Tuesday, October 10, 2006

Tuesday Update

Well, since the SIL said in her comment yesterday (on my other blog) most of what I wanted to post today, I'm just going to copy/paste the comment here:

First & foremost THANK YOU to all for hugs, prayers & your wonderful support. It is much appreciated.Now for Mom: The "cocktail" seems to only be working minimally right now. We keep trying various combinations, but nothing seems to give her relief from the pain in her legs/hips and from the hallucinations for more than 4hrs at a time. She's gurgling periodically & it's awful to hear & know that this is really the signal that the end is so near. Today she responded to us when we were working with her; Friday [Bailey's note - actually, it was Saturday] she recognized her sister. But the brief periods of lucidity only make the reality of this more devastating.I've been helping Eve w/ Mary for the past 6yrs. I love her like another mother & I can tell you that our hearts are simply broken. Yes, I will be staying with them at night now. Family members are coming & going, but not staying. Their presence only disturbs Mary at this point. Hospice is providing meds, equipment & support as well.KEEP PRAYING that Mary is released from this particular hell quickly. She deserves the blessed peace of passing.Personally I would urge all to support your local Alzheimer's Assoc, Hospice or VNA. They are angels in disguise.


Okay, my turn. They put mother on a Fentanyl patch Monday. It is for pain and takes approximately 48 hours to kick in, so in the meantime we are giving her a pain medication every 6 hours (Lortab Elixir). This doesn't always work as she has frequent "breakthrough" pains. I wondered exactly what it was we said to the evaluating nurse on Saturday to cause her to immediately pick up the admission papers and fill them out until the Social Worker handed me a 2 page information sheet last night entitled "The Final Stages of Life - Signs and Symptoms of Approaching Death". The first thing listed was:

Eating and drinking: There is a gradually decreasing need for food and fluids. The body naturally begins to conserve energy and requires less nourishment. At this stage, there is increased risk of choking secondary to confusion and/or the inability to swallow properly. Difficulty swallowing occurs first with solid foods. This progresses to difficulty swallowing fluids. Your loved one will say that he or she doesn't have an appetite and isn't hungry. This is the body's natural response to the dying process. It is telling you that eating and drinking are no longer helpful and that the body can no longer use food and fluid properly.
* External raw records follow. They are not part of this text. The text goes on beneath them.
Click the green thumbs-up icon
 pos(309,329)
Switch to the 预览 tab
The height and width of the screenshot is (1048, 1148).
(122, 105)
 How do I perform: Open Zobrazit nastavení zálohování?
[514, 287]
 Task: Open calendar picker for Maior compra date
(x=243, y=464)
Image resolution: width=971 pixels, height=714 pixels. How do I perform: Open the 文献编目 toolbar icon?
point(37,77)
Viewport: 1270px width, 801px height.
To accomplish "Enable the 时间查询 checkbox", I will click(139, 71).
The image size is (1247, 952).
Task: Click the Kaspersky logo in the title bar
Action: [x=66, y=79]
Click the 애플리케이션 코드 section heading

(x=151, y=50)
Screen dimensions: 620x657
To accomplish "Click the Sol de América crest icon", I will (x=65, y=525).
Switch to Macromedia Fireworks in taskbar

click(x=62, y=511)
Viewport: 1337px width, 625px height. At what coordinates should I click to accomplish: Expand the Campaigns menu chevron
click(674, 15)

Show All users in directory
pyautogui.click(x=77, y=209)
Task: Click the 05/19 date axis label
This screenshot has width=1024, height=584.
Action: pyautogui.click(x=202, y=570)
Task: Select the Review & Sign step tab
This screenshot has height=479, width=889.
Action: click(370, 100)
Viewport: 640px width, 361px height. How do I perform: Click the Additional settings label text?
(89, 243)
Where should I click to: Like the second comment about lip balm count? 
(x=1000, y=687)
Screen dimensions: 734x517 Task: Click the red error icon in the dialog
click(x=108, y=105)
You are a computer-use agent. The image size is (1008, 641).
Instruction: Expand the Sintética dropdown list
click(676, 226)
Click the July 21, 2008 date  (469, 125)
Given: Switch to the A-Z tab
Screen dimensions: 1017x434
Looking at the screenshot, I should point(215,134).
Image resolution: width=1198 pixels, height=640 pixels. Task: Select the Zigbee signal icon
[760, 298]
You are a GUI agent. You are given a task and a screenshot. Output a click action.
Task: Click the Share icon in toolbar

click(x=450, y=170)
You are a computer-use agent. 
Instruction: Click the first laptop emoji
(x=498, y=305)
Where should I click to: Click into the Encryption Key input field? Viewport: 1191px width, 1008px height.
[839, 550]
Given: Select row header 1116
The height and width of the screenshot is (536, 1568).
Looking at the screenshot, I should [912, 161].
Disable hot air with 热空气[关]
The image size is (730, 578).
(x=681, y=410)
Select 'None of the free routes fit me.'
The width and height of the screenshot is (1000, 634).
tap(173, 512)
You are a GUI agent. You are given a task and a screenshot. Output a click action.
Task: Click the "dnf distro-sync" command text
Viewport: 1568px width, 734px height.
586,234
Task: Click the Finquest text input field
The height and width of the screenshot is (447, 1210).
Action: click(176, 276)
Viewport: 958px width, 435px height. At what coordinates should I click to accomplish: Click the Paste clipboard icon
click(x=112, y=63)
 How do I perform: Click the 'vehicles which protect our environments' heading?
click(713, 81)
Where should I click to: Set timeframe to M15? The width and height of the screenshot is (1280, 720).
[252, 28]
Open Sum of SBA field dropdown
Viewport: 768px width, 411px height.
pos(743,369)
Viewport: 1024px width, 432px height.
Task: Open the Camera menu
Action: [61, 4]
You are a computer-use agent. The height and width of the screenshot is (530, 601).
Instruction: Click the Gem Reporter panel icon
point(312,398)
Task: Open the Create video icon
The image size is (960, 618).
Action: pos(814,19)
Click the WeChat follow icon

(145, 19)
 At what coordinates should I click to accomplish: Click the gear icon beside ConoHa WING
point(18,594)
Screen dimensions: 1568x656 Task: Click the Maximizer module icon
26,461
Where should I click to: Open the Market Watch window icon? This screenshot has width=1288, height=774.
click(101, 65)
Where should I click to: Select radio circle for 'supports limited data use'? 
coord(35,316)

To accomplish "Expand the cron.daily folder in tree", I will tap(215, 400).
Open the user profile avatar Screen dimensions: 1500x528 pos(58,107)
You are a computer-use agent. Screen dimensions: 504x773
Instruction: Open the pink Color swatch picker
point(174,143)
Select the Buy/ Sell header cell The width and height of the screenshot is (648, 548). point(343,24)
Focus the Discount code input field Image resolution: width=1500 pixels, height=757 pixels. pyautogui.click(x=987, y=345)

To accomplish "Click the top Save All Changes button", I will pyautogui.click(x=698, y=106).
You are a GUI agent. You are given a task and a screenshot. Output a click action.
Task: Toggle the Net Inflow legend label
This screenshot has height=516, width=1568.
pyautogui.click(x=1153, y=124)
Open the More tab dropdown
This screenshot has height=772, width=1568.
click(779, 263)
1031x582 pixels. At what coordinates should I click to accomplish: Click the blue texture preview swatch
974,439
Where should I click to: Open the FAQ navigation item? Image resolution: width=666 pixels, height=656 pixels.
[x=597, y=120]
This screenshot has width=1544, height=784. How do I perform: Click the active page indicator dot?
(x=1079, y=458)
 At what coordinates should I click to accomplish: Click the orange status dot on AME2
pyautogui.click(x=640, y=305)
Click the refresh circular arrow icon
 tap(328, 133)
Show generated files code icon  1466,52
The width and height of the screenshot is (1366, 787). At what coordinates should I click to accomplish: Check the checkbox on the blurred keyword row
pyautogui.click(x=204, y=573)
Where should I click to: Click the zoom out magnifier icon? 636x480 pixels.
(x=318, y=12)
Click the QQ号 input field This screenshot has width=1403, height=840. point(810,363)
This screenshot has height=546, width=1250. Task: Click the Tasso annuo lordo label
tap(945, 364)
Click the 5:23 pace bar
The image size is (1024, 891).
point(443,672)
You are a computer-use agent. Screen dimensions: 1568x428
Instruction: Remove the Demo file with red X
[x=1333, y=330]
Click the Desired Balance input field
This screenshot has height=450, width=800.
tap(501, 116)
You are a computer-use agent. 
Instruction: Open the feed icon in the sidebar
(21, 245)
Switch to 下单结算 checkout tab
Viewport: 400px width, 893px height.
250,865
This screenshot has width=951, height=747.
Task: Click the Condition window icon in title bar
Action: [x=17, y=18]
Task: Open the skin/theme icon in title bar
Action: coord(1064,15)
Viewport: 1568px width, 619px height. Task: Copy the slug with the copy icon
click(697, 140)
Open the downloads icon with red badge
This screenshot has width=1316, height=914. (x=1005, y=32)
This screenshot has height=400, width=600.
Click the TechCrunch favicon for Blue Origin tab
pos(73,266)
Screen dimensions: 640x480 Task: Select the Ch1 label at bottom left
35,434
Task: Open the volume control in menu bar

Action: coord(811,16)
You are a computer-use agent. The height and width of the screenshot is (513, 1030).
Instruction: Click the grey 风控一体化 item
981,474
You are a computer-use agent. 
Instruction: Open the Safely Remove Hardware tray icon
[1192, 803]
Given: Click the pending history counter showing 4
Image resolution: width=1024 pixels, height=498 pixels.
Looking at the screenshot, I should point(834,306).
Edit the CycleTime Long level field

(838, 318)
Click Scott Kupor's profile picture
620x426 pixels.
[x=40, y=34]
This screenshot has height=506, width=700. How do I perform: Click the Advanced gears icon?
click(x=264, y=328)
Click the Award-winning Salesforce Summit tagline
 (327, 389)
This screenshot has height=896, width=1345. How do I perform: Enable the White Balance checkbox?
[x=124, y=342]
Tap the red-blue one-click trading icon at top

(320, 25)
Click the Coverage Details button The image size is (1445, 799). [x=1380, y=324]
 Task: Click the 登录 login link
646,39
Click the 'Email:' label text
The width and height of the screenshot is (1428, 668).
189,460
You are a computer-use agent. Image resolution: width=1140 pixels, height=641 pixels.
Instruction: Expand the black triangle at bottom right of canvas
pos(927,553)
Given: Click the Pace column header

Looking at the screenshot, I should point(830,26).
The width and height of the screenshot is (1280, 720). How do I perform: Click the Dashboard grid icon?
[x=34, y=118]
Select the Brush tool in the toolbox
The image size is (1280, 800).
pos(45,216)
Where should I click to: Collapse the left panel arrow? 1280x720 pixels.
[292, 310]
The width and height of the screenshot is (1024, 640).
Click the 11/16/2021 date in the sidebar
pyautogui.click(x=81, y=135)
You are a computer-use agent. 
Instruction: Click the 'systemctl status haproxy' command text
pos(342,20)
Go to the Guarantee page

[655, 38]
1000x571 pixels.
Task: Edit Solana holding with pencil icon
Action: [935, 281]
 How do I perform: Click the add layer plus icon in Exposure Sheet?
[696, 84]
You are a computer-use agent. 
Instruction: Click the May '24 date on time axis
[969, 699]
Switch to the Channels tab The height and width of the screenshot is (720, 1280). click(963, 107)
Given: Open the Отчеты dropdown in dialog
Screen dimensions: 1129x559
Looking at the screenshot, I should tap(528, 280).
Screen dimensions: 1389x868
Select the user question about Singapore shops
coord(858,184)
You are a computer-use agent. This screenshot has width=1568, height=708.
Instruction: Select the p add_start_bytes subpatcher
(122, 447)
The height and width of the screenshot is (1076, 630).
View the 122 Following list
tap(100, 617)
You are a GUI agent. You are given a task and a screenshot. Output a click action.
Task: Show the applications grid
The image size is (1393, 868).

So I guess when we told her that mom was choking on liquids and refusing food, she knew immediately that the end is near. Mother had difficulty swallowing her pain medication last night - choking and gagging on the liquid. I don't know what they will do when she can no longer swallow it - injections maybe?There is so much I have to do during this time - make funeral arrangements, find insurance policies, change billing options on our utilities, get ready to close bank accounts, etc. My head is full and makes it difficult to concentrate on any one thing.

3 Comments:

Blogger Gail Rae said...

Bailey, I'm thinking, relax. Do only what you feel capable of doing at the moment and no more. Now is not the time for "shoulds" and "have tos". That time will come soon enough. Business will always be there, waiting. Go with the experience, right now, not with the business of the experience. It'll wait; maybe with a crabby disposition, but it'll wait. Be with yourself, your friend, your mom, those you care about and who care about you, your concept of life, death and All That Is. Just be there. There is nothing else you "need to do". It is being done.

Wed Oct 11, 02:49:00 AM CDT  
Blogger Karma said...

I agree with Gail; take a lot of time for yourself. The only thing that I would say though that you do need to do is find out what the next steps are and what decisions you have about how you'd like the end of your mother's life to be like (well within the small room of your options). But, there probably are options that they won't necessarily bring to you unless you ask. Take care.

Wed Oct 11, 11:14:00 PM CDT  
Anonymous Alice Byrne said...

It's very hard and painful for us to accept the loss of our love ones. But there will come a time when they have to say goodbye. After all, our stay in this world is just temporary. Perhaps the best thing to do is to accept it wholeheartedly. Even though they have already passed away, their memories will stay.